Let MindShare Bring “Intel Processor and Platform Architecture” Course to Life For You

Each generation of core architecture Intel64 and IA-32 Instruction Set Architecture (ISA) platforms brings new capabilities while maintaining backward compatibility with earlier x86 family members. Building on features introduced in the earlier processors, the 22nm Haswell and 14nm Broadwell CPUs include a new microarchitecture and significant enhancements in areas including instruction throughput, power conservation, integrated graphics, and system-on-a-chip (SOC) packaging options. Follow-on 14nm CPUs include Skylake and Kaby Lake processor that add new enhanced features and provide better performance. This 5-day combination course covers both of the key Intel processor and platform elements while describing interactions between processor, memory, chipset and devices. The focus is on architecture, interactions, and initialization of the processor (CPU) and Platform Controller Hub (PCH) components.

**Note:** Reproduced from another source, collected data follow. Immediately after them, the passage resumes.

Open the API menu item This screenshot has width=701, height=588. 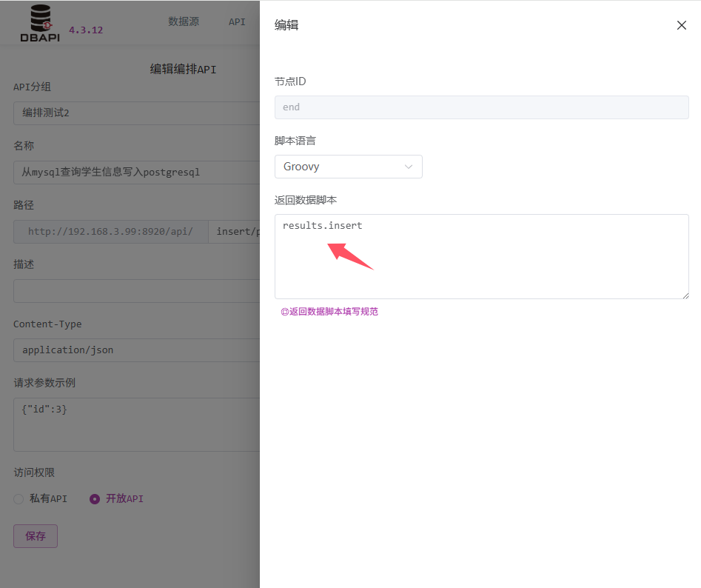[237, 21]
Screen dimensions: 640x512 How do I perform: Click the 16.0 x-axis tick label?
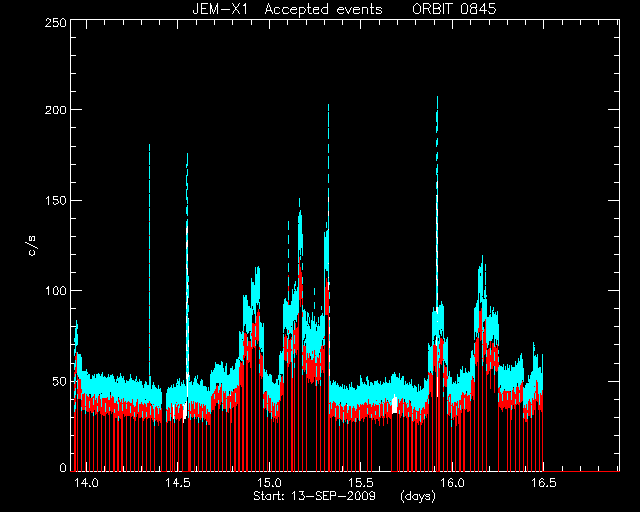[452, 483]
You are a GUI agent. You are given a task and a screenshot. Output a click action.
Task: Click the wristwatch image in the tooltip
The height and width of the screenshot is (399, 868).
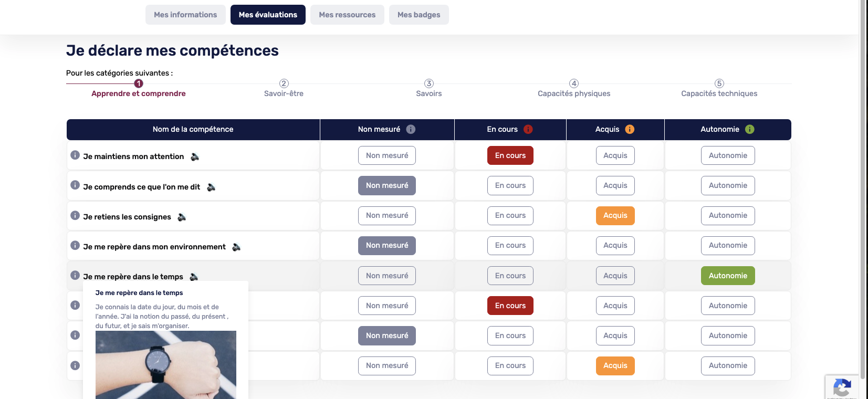(x=165, y=364)
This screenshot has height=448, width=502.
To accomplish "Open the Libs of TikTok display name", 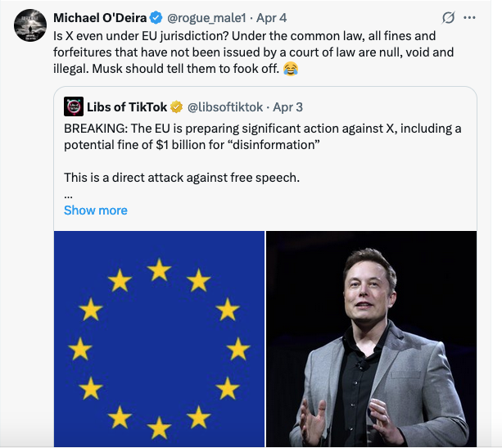I will click(x=126, y=106).
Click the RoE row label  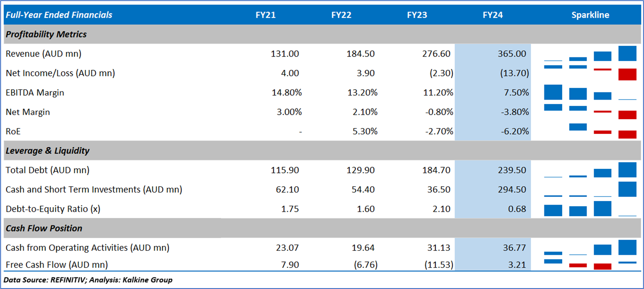point(13,132)
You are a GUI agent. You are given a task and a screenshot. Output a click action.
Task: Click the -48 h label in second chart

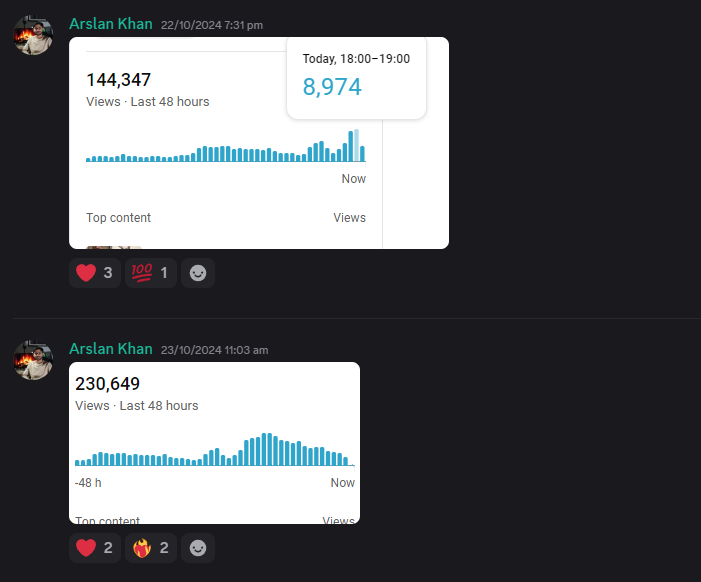click(88, 483)
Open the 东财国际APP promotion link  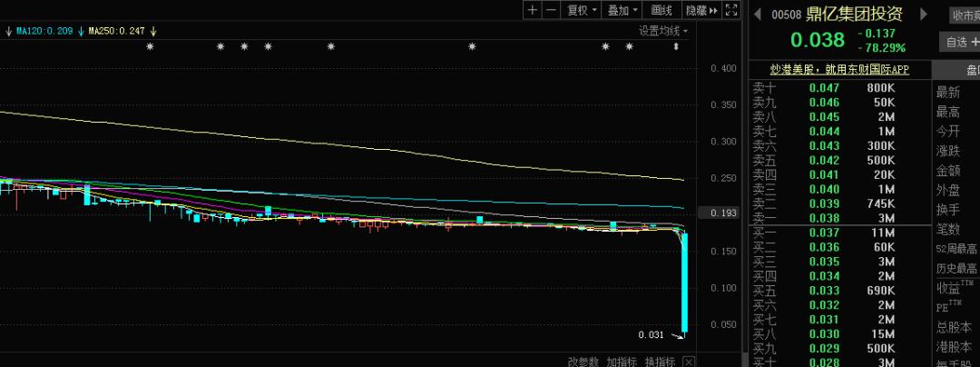838,69
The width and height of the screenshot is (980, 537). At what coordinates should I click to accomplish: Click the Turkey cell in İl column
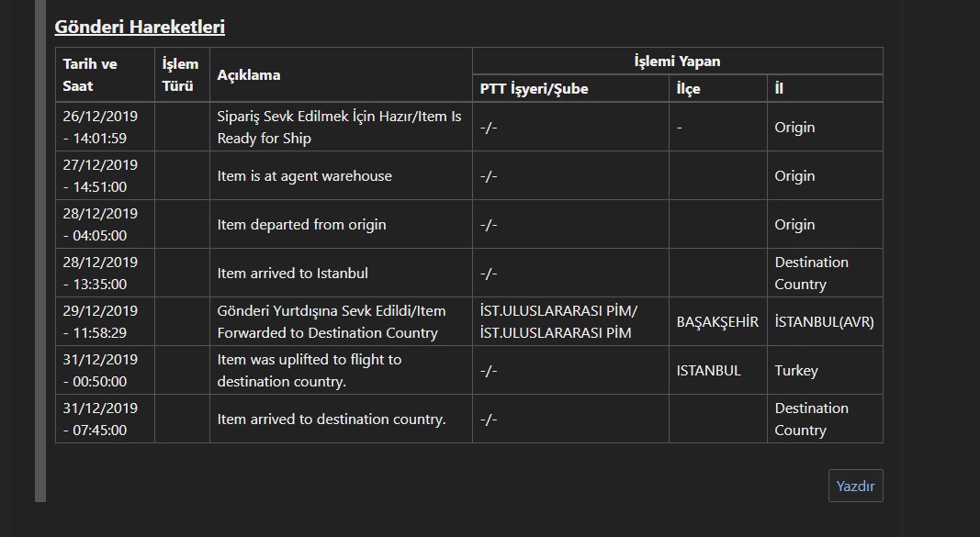coord(825,370)
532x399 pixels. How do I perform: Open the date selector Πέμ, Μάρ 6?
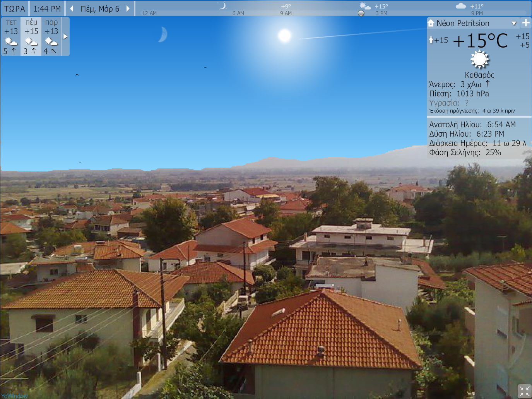(100, 9)
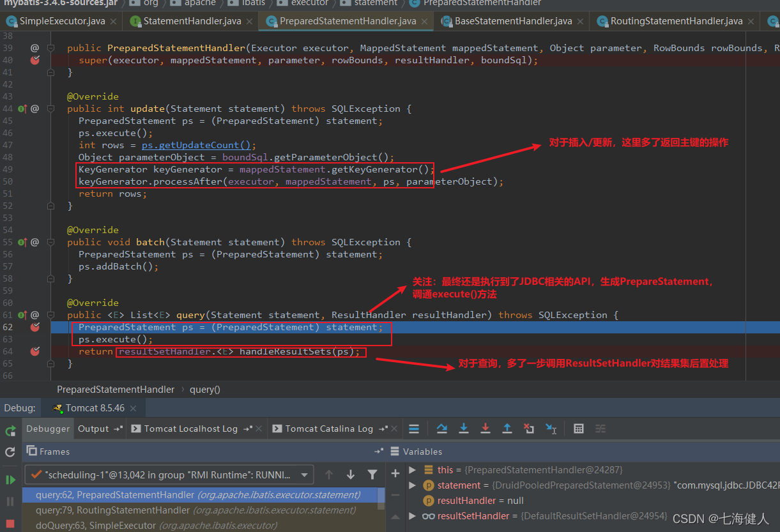Expand the resultSetHandler variable
The height and width of the screenshot is (532, 780).
tap(413, 515)
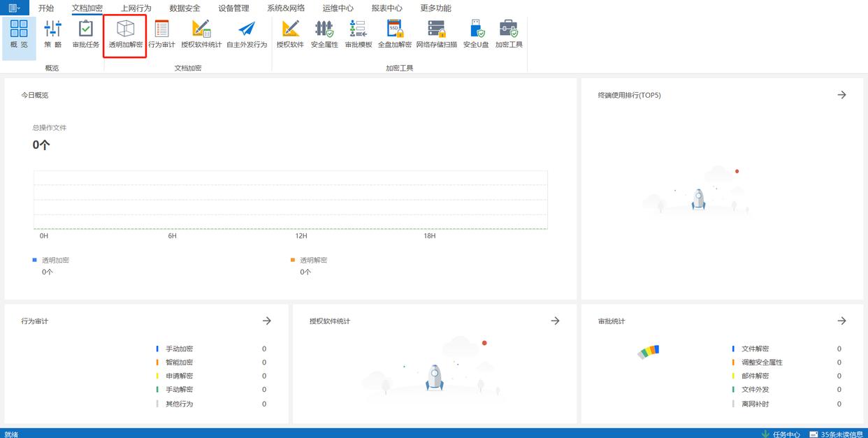The width and height of the screenshot is (868, 438).
Task: Open 自主外发行为 paper plane icon
Action: pos(247,34)
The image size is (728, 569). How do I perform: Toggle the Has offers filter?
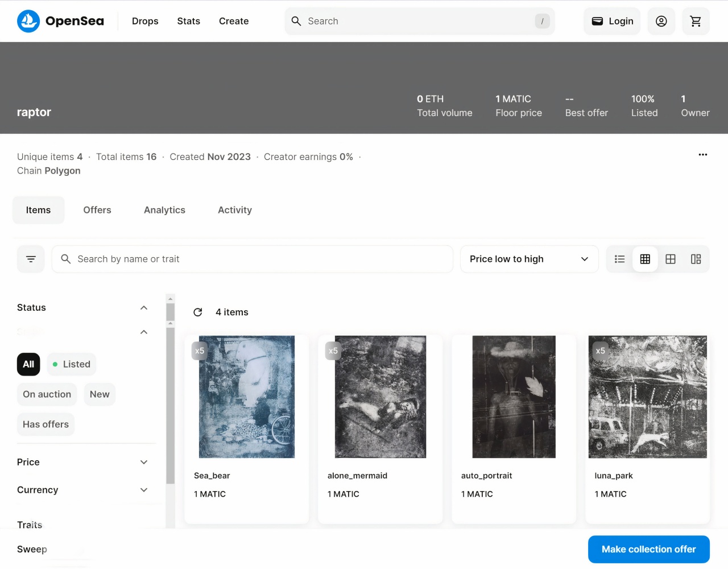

Many CPU, PCH, and attached device features are managed as PCI functions—each with some combination of IO, MMIO, and PCI Configuration Space registers which are initialized by BIOS or other software. Arbors software demonstrations integrated into this course enable students to examine the decoded contents of PCI, IO, and MMIO registers and CPU model-specific registers (MSRs).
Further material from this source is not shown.